> SELECTED TEXT
[PATCH] D29449: [SLP] Generalization of vectorization of CmpInst operands, NFC.

Mon Feb 6 01:26:54 PST 2017

ABataev added inline comments.

================
Comment at: lib/Transforms/Vectorize/SLPVectorizer.cpp:4806
     // Try to vectorize trees that start at compare instructions.
-    if (CmpInst *CI = dyn_cast<CmpInst>(it)) {
-      if (tryToVectorizePair(CI->getOperand(0), CI->getOperand(1), R)) {
+    if (auto *BI = dyn_cast<BranchInst>(it)) {
+      if (!BI->isConditional())
----------------
mkuper wrote:
> ABataev wrote:
> > mkuper wrote:
> > > The code is not equivalent.
> > > 
> > > 1) A cmp doesn't have to feed a branch. You can have two icmps feeding an or, for instance, with the i1 being used by a branch. Why would we want to avoid vectorizing those? Or do we already fail to vectorize when the icmp feeds anything but a branch?
> > > 2) On the flip side, you can have a branch that is fed by an "or (icmp, icmp)", or any other source of i1. I assume this will get filtered out in tryToVectorize() but it'd be good to have a test.
> > > 
> > > In any case, the comment above needs to be updated.
> > You're not quite correct about it.

> ENTRIES
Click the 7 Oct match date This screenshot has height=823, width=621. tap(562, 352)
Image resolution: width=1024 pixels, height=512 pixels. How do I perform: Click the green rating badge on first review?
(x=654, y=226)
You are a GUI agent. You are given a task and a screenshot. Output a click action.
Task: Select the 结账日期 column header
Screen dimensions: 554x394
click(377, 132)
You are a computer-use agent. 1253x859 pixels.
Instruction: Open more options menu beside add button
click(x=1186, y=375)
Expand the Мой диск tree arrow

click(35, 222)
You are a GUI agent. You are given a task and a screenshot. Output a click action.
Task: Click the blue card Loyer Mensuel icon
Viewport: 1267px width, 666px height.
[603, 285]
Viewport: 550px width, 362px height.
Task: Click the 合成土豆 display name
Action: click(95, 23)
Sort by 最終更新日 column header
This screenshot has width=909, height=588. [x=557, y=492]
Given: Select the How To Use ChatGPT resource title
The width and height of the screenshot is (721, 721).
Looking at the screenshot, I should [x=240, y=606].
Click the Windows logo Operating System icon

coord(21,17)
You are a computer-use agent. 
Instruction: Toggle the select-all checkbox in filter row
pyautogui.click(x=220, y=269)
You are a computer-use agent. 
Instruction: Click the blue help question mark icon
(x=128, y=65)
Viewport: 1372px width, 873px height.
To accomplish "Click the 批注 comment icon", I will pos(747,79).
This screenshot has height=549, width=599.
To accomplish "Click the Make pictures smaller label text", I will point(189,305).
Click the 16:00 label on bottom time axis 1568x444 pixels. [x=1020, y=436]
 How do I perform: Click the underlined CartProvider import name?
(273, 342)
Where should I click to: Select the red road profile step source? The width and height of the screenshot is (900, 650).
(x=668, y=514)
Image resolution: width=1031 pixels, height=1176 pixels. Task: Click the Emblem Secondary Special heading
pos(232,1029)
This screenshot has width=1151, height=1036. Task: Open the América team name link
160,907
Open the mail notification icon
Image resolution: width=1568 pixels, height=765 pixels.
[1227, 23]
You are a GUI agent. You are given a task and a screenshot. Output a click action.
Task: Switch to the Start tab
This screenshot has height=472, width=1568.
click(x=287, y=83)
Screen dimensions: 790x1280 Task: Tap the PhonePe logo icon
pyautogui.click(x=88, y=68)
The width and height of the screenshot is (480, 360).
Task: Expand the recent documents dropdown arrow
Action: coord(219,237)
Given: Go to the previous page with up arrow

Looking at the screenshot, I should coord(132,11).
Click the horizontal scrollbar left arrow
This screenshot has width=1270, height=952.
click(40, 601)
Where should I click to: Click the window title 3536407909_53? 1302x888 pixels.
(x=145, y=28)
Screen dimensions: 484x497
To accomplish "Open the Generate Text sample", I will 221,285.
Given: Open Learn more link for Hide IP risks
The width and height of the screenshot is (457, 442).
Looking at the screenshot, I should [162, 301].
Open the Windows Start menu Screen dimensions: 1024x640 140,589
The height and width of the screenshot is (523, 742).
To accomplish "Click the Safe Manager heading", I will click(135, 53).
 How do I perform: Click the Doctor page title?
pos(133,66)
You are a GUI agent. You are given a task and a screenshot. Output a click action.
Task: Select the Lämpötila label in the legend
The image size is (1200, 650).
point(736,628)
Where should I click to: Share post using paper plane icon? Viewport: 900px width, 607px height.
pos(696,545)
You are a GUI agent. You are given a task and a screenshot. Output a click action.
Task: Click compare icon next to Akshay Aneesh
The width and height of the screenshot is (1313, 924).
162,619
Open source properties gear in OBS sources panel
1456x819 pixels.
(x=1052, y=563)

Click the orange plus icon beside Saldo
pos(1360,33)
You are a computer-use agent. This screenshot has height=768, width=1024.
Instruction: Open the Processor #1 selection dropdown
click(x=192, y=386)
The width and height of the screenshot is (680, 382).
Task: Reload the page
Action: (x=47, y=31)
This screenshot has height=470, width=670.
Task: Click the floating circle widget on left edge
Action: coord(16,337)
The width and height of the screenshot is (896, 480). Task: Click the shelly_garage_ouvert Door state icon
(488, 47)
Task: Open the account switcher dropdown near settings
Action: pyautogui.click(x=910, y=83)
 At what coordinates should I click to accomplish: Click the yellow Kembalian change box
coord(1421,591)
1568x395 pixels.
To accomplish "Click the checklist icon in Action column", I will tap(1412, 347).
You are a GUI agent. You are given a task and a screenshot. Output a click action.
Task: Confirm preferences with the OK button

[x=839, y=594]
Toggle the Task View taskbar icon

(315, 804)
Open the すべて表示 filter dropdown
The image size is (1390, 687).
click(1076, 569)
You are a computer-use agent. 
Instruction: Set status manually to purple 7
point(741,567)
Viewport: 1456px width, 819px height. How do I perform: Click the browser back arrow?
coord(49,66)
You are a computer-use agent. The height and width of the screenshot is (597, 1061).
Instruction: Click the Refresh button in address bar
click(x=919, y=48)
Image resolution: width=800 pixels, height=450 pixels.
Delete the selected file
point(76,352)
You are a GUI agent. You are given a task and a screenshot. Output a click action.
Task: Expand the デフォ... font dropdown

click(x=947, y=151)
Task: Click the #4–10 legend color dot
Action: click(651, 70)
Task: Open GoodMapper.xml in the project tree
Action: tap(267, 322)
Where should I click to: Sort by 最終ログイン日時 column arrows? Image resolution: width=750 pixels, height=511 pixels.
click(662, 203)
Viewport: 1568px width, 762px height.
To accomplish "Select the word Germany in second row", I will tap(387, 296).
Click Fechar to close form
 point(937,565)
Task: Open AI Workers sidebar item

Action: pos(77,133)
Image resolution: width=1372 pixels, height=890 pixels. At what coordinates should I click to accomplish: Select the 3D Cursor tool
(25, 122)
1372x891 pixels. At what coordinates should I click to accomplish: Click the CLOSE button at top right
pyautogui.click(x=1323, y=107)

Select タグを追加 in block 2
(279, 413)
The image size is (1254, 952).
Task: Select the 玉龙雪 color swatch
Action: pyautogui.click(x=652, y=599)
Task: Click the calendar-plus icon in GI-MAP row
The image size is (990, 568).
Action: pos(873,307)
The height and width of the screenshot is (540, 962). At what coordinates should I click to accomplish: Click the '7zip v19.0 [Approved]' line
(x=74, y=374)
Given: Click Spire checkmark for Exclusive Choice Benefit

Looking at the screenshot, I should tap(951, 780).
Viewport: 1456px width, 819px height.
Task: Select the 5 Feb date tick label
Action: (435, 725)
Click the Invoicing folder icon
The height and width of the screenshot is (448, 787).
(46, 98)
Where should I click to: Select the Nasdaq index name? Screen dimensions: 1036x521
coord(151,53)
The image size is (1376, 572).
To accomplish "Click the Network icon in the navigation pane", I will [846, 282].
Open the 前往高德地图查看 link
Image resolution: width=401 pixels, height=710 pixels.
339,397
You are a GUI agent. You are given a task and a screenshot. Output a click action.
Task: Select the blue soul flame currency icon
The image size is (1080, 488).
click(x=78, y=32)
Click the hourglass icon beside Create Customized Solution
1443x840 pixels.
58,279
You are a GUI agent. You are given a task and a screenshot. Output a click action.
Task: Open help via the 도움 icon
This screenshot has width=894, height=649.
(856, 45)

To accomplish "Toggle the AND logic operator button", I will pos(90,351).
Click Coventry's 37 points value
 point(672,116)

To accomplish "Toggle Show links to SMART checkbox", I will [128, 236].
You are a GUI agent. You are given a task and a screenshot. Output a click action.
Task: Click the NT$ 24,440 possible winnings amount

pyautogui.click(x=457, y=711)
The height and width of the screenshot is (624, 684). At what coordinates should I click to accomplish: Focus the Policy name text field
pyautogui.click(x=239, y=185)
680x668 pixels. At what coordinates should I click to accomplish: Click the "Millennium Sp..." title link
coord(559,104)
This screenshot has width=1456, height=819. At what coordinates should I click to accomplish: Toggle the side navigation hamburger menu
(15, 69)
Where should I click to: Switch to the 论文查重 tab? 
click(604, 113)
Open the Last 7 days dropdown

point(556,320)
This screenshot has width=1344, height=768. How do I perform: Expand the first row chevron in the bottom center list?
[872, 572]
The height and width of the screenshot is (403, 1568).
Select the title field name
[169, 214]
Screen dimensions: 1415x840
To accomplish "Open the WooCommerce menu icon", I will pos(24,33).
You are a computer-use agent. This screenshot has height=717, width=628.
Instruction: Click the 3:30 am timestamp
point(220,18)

> WHAT IS ASKED
1/ Answer these about the SLP patch review:
(a) Which source file is the inline comment attached to?
(b) According to mkuper, how does the new code compare with the old code?
(c) What does mkuper say needs to be updated in any case?
2/ Pick up the SLP patch review right after its final sentence and keep writing it.
The rows have no connection to the SLP patch review.

> RESPONSES BY TASK
1/
(a) lib/Transforms/Vectorize/SLPVectorizer.cpp
(b) The code is not equivalent.
(c) The comment above.

2/
> > 1. Yes, of course. But this situation will be handled in `vectorizeRootInstruction()` function. It calls `canBeVectorized()` function that traverses all suboperations of the initial instruction (up to `RecursionMaxDepth` tree height). So actually, the current version of the code does the same work twice: the first time when we perform top-to-bottom analysis of all instruction in `vectorizeChainsInBlock()` function and the second time when we perform bottom-to-top analysis in `vectorizeRootInstruction()` function.
> > The first top-to-bottom analysis breaks vectorization in some cases (for example, for future min/max reductions and maybe in some cases for binops too).
> > 2. Your assumption is correct, this situation is handled by `tryToVectorize()` function. 
> > And we have a test for these (or similar) situations in `Transforms/SLPVectorizer/X86/compare-reduce.ll`, `Transforms/SLPVectorizer/X86/horizontal-list.ll` and `Transforms/SLPVectorizer/X86/in-tree-user.ll` tests already.
> > I'll update the comment
> Re 2 - sounds good.
> Re 1 - I'm not quite convinced. I mean, it will work if the cmp is in the middle of a tree, and there's a root instruction somewhere below it, but that doesn't have to be the case.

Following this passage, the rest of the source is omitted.